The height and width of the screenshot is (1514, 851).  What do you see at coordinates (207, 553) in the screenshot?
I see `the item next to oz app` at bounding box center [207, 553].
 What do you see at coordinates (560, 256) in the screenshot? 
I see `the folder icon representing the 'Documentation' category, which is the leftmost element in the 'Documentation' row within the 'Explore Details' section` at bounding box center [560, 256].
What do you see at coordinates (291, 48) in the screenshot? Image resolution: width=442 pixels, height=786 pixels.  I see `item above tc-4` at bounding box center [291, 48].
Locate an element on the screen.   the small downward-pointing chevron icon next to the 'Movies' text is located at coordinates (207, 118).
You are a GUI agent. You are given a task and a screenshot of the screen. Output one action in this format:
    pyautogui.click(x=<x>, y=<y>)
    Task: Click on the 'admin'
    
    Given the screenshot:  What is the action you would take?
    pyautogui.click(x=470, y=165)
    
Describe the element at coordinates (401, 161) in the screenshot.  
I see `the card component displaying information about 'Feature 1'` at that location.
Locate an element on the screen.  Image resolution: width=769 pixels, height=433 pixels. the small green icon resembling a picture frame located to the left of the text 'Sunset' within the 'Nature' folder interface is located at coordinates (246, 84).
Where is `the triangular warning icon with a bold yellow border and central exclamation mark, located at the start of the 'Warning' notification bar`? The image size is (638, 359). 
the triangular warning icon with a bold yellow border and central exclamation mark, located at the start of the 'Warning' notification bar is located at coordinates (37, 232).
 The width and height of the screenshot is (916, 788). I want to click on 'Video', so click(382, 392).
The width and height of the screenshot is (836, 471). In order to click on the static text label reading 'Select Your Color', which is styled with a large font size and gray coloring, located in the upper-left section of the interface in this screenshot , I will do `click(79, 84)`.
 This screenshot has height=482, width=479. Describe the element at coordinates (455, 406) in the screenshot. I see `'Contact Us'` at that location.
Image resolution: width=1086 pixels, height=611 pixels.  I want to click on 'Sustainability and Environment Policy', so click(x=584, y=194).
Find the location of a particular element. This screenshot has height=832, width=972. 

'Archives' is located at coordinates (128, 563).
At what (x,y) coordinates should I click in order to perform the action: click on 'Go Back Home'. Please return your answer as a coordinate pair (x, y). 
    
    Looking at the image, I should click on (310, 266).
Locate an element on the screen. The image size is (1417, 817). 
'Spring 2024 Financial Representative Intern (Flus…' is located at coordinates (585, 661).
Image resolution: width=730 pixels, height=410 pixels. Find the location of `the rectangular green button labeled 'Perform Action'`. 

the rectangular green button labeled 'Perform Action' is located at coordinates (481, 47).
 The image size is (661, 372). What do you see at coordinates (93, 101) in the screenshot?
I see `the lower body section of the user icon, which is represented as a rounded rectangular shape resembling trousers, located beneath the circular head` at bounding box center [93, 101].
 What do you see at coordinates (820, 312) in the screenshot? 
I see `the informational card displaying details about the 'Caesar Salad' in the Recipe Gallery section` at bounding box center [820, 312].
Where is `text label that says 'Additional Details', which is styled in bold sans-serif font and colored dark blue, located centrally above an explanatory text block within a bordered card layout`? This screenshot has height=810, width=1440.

WORK TO DO: Retype the data verbatim from the line containing "coordinates (246, 84)." through the line containing "coordinates (585, 661).", including both of those lines.

FINISHED ANSWER:
Locate an element on the screen.  Image resolution: width=769 pixels, height=433 pixels. the small green icon resembling a picture frame located to the left of the text 'Sunset' within the 'Nature' folder interface is located at coordinates (246, 84).
Where is `the triangular warning icon with a bold yellow border and central exclamation mark, located at the start of the 'Warning' notification bar`? The image size is (638, 359). 
the triangular warning icon with a bold yellow border and central exclamation mark, located at the start of the 'Warning' notification bar is located at coordinates (37, 232).
 The width and height of the screenshot is (916, 788). I want to click on 'Video', so click(382, 392).
The width and height of the screenshot is (836, 471). In order to click on the static text label reading 'Select Your Color', which is styled with a large font size and gray coloring, located in the upper-left section of the interface in this screenshot , I will do `click(79, 84)`.
 This screenshot has height=482, width=479. Describe the element at coordinates (455, 406) in the screenshot. I see `'Contact Us'` at that location.
Image resolution: width=1086 pixels, height=611 pixels.  I want to click on 'Sustainability and Environment Policy', so click(x=584, y=194).
Find the location of a particular element. This screenshot has height=832, width=972. 

'Archives' is located at coordinates (128, 563).
At what (x,y) coordinates should I click in order to perform the action: click on 'Go Back Home'. Please return your answer as a coordinate pair (x, y). 
    
    Looking at the image, I should click on (310, 266).
Locate an element on the screen. The image size is (1417, 817). 
'Spring 2024 Financial Representative Intern (Flus…' is located at coordinates (585, 661).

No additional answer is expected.